While I’m in the puffy place on the blanket, I see Doot in one of the giant swings. He spots me and the artificial boob. He is pissed. It’s in the rules that we get as much boobz as we want and, to be honest, I’m worried about his consumption. He gets pretty squirrely when he doesn’t get his drink—sucks his thumb and whines. Frankly, it’s pathetic. Milkaholism affects the whole family. Anyway, Doot is thirsty. I can practically hear his tummy tiger growling. So I knows he’s scared, because the tiger might get big and eat him if he does not get his own fake boob. He screams: “WHAeAyA AgAiAvAeA AmAeA AsAoAmAeA AoAfA AtAhAaAtA AwAhAaAtA AyAoAuA’ArAeA AdArAiAnAkAiAnAgA AIA AnAeAeAdA AiAtA AbAeAfAoArAeA AmAyA AtAuAmAmAyA AdAeAcAiAdAeAsA AtAoA AeAaAtA AmAeA!”
In a blatant display of favoritism, the giant responds to Doot immediately. The artificial boob is yanked from my mouth the instant it is empty (and it was only a half booble) and I am shunted into the other giant swing while Doot is rescued and given his own fake boob. To think I was starting to like that giant. I’ll say “Mother, I love you best,” and present her with a rose and a sonnet before he gets one “dadadadadadadadada” out of me.

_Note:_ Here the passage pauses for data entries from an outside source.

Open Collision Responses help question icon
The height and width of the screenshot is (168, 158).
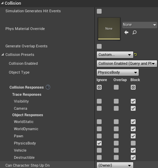point(48,87)

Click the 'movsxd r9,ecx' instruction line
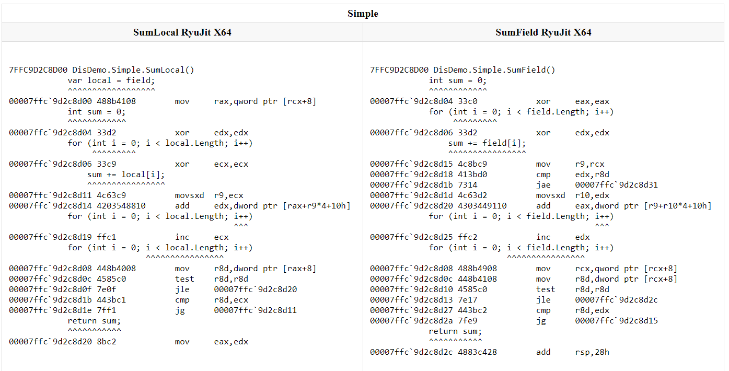coord(120,195)
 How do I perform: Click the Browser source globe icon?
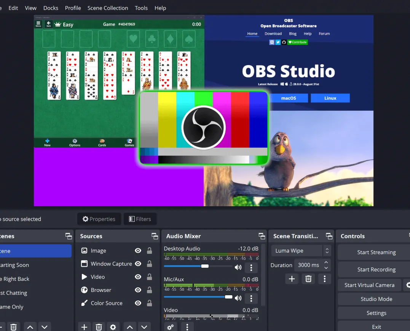tap(84, 290)
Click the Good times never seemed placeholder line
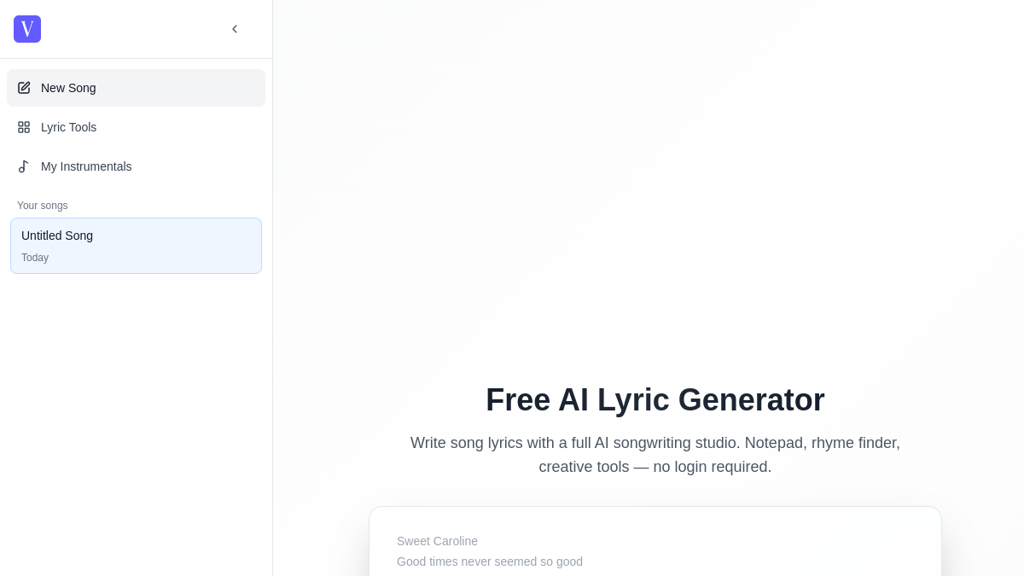Screen dimensions: 1024x576 (x=490, y=561)
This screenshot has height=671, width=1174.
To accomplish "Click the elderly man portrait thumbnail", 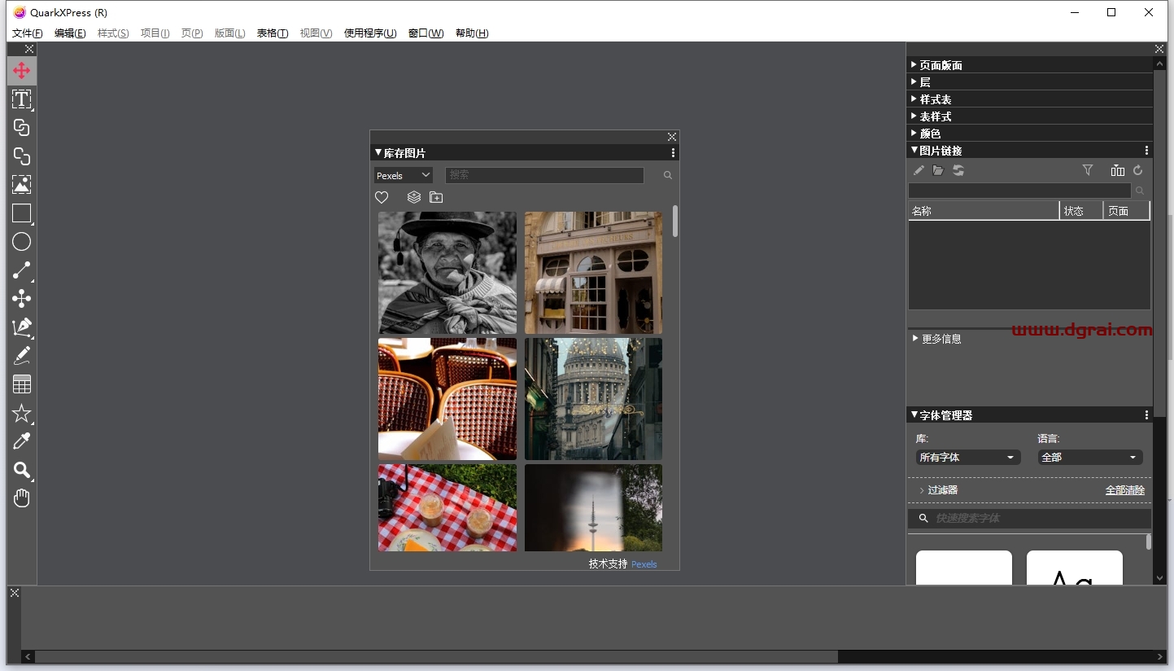I will [x=447, y=273].
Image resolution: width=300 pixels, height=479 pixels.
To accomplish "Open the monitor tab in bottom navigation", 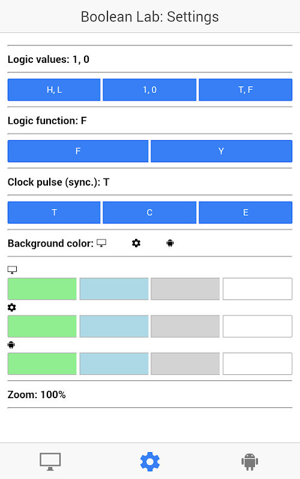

Then, sitting in the swing—I do some of my best thinking here—it occurs to me the giant has two hands. In fact, I’m sure I recall him holding boobles for us simultaneously. I could STILL. BE. DRINKING. I start screaming. I call the giant every bad thing I can think of: taco pits, stubble face, no boobs. I scream so loud the boob giant hears and calls up from whereever she is, probably out getting her boobs refilled, to tell the dumb one to feed me. He waits until Doot passes out (pathetic) and then comes to get me. He comes over cooing and making burbling noises, eyes wide with that goofy open mouth smile. He picks me up and it makes me so mad I get ill. So I puke into his mouth and instantly I feel better.